Précisons enfin, que concernant les anciens condamnés, les républicains ont eu partiellement gain de cause pour le moment : les comtés ont le droit de maintenir l'obligation de payer les amendes avant de récupérer le droit de vote. Bilan : les comtés gérés par des démocrates vont supprimer les amendes, ceux gérés par les républicains vont les maintenir. Moins d'anciens condamnés que prévus pourront voter, mais ceux qui le feront pencheront nettement plus démocrates. LeBron James vient de lancer une collecte de fonds pour aider les anciens condamnés à payer leurs amendes afin de pouvoir récupérer leur droit de vote.
Enfin, Bloomberg vient d'annoncer qu'il donne 100 millions de dollars aux démocrates de Floride pour financer leur campagnes.
https://www.miamiherald.com/news/politi ... 64660.htmlhttps://www.tampabay.com/florida-politi ... t-to-vote/https://www.washingtonpost.com/gdpr-con ... story.htmlConcernant la campagne, Trump a repris les meetings (toujours pas de masque ni de distanciation, et l'affluence reste franchement moyenne, on dépasse rarement les 5 000 participants, en tout cas on n'est plus dans les chiffres de la campagne de 2016).

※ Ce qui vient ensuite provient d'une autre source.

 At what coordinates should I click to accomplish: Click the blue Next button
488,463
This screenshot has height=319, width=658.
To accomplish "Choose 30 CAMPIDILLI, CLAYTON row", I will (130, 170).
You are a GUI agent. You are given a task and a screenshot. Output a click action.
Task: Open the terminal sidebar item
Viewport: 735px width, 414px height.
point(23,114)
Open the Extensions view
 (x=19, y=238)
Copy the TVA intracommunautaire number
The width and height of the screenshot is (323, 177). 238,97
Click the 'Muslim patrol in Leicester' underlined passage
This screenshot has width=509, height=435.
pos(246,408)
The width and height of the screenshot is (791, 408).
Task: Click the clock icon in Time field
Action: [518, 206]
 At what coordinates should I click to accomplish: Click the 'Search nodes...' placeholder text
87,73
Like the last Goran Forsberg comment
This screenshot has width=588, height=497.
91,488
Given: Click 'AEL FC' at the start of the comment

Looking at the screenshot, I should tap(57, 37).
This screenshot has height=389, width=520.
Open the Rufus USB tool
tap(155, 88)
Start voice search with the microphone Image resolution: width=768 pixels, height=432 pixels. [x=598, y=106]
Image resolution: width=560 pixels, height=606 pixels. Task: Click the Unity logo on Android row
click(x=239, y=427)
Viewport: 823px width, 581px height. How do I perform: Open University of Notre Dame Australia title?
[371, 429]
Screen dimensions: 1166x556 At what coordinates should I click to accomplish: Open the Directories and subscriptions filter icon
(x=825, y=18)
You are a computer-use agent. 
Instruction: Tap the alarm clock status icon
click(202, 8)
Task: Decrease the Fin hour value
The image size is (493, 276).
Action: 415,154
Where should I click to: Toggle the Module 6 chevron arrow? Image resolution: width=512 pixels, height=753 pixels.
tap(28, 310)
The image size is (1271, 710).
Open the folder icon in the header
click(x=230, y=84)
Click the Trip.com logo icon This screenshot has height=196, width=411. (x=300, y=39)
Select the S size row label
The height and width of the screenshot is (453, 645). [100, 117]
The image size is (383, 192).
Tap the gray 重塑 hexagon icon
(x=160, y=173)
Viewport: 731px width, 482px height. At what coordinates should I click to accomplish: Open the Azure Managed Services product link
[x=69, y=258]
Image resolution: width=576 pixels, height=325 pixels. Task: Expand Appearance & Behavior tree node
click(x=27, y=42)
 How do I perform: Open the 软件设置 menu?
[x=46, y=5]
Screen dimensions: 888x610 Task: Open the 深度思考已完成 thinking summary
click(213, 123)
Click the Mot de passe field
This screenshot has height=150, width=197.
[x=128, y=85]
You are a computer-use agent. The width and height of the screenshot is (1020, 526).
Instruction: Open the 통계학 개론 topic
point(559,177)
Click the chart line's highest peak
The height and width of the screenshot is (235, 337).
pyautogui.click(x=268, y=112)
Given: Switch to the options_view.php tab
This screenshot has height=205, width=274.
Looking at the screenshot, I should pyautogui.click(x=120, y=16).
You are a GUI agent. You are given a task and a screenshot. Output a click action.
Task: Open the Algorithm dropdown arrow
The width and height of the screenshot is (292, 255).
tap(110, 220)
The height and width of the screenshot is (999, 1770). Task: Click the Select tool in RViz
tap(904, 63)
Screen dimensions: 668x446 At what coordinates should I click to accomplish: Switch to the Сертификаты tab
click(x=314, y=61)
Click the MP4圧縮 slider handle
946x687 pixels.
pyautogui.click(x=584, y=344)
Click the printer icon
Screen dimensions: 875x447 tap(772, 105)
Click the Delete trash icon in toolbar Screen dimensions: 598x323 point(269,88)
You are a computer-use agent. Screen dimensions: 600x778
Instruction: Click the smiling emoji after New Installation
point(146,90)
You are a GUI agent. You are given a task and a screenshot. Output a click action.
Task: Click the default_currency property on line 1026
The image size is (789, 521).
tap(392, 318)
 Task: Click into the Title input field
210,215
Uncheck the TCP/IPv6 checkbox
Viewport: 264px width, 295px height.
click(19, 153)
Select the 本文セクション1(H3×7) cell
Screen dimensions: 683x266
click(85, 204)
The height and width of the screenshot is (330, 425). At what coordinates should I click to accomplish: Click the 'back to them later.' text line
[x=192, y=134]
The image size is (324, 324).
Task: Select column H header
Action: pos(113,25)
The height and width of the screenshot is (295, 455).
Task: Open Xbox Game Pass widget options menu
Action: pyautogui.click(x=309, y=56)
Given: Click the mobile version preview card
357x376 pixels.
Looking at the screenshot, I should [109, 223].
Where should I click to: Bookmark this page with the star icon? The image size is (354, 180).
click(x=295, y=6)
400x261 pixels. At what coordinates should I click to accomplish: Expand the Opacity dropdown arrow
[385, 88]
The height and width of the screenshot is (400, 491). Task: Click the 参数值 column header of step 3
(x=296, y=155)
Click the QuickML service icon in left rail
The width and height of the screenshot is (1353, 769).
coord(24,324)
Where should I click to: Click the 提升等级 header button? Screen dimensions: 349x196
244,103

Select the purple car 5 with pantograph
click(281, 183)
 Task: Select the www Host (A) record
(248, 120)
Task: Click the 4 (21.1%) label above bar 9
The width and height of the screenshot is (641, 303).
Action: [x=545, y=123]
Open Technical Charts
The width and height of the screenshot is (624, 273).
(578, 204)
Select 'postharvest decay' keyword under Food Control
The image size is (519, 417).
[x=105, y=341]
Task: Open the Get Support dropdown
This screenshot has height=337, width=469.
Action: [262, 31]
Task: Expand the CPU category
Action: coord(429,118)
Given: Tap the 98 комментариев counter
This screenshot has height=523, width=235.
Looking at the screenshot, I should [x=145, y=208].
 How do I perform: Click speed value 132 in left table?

Biden continue ses déplacements thématiques.
Les stratégies restent les mêmes : Trump dit que son bilan est formidable sur tous les points et tente de vendre Biden comme l'Antéchrist (c'est un communiste caché, mais une nouveauté tout de même : Trump dit désormais que Biden aurait comme plan secret de détruire l'obamacare :) ). Biden vend des réformes d'inspirations libérales et tente de vendre Trump comme détruisant l'âme de l'Amérique.
L'actualité est assez saturée par les retombées de la sortie du livre de Woodward (si j'ai le temps ce week-end je ferai peut-être un résumé des différentes "révélations" du livre et des enregistrements donnés par Woodward ?) et les incendies dans l'Ouest (pour les démocrates c'est la faute au réchauffement climatique, pour les républicains c'est la faute aux démocrates) et l'arrivée d'un ouragan dans le Sud.
Niveau sondage, ça bouge très peu : au niveau national on reste dans les mêmes eaux (entre 6 et 8 points d'avance pour Biden). Sur les swing states, certains semblent plus serrés que d'autres. Étrangement, Biden semble creuser l'écart en Arizona (pour ce dernier ça ne m'étonne qu'à moitié en réalité) et au Wisconsin (là ce serait plus étrange je trouve). La Floride et la Caroline du Nord décrochent sans conteste la palme des états les plus serrés. Au Michigan et en Pennsylvanie, Biden est toujours devant sans pour autant larguer Trump non plus.
Mais il y a quand même un élément inquiétant pour Trump : aussi bien dans les intentions de vote nationales que dans plusieurs swing states, Biden flirte dangereusement avec la barre des 50%, un peu moins ou un peu plus selon les enquêtes et les états (barre que Clinton n'atteignait pas ou très rarement).
Le premier débat aura lieu dans 2 semaines, le 29 septembre dans l'Ohio.